[Stored data]
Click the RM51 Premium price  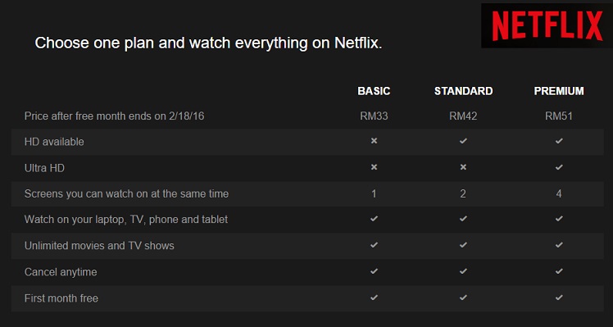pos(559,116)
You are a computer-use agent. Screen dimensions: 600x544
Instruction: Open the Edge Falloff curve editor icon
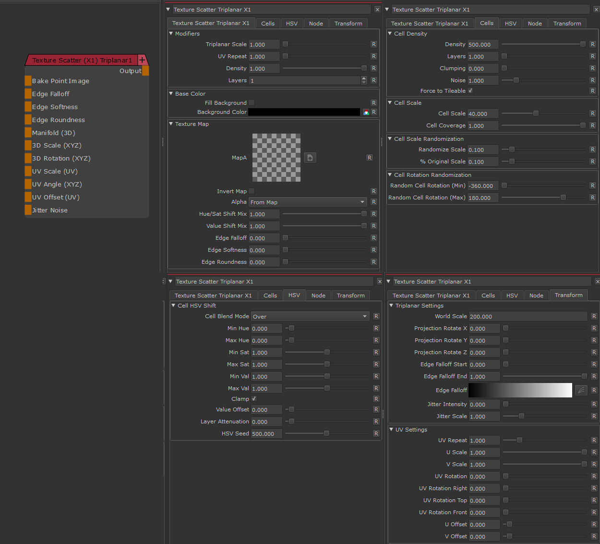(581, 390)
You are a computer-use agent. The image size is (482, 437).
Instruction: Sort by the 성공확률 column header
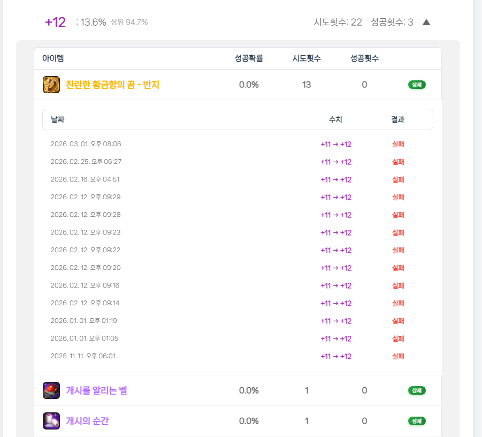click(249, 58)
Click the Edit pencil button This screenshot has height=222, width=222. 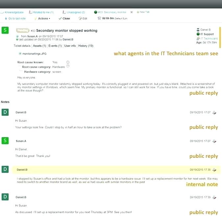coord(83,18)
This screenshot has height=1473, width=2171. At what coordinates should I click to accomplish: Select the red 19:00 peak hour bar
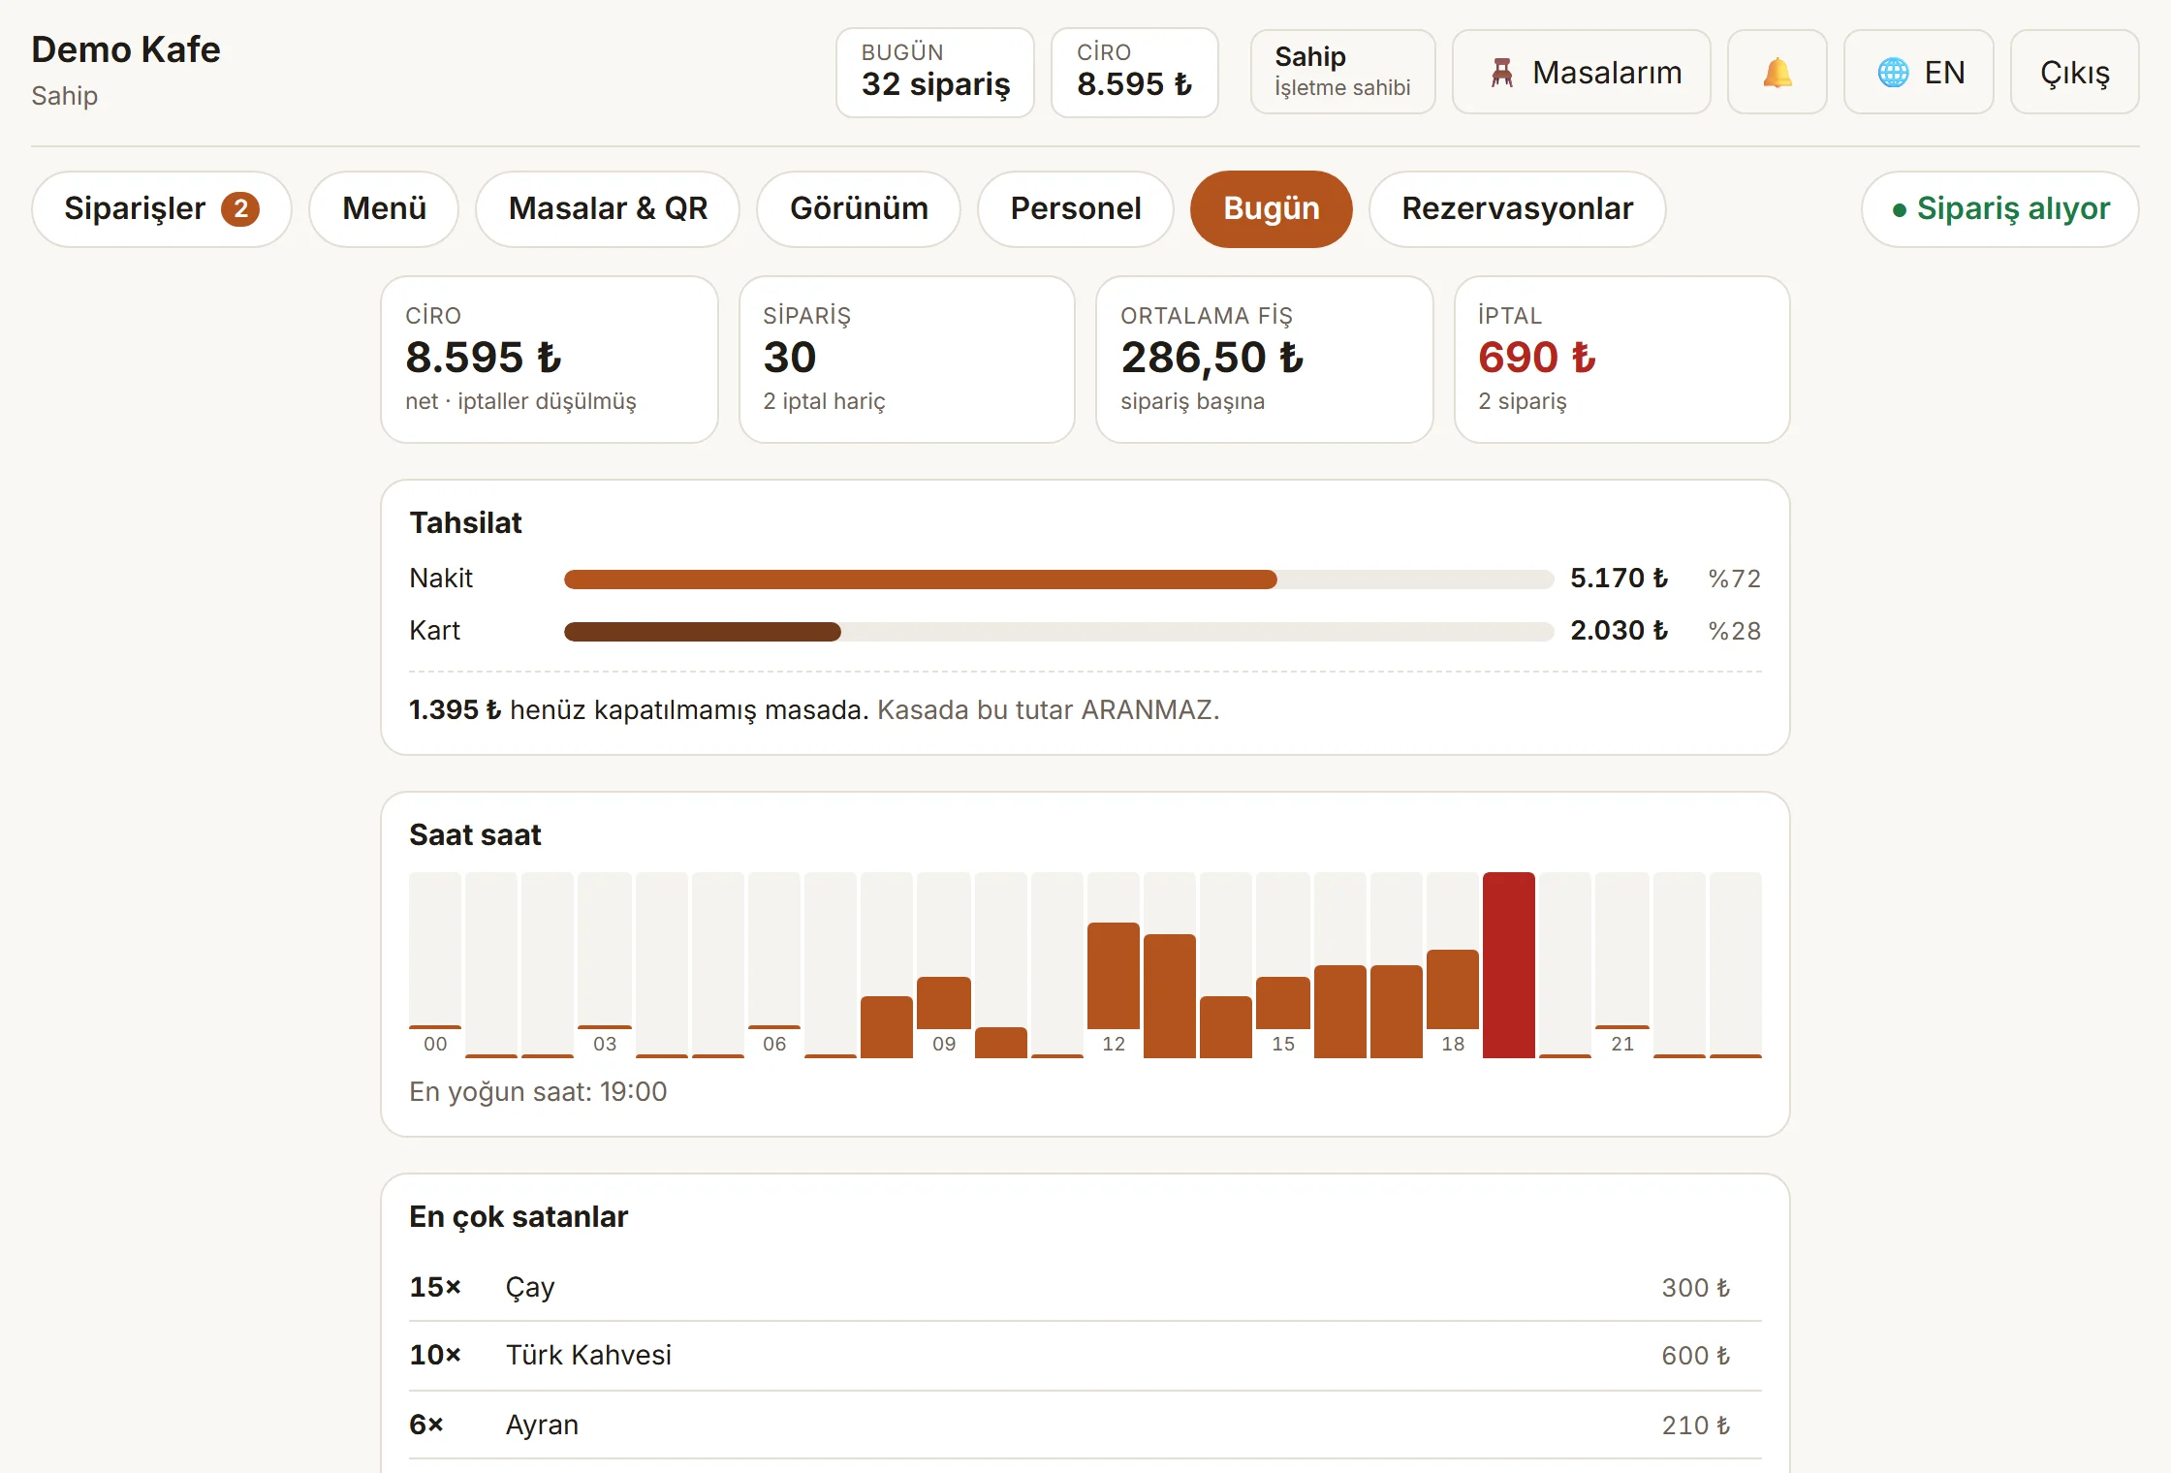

Instructions for the task >> Copy out all lines from the records where the word "computer" appears.

Result of the task >>
You are a computer-use agent. Screen dimensions: 600x544
You are a computer-use agent. The image size is (482, 437).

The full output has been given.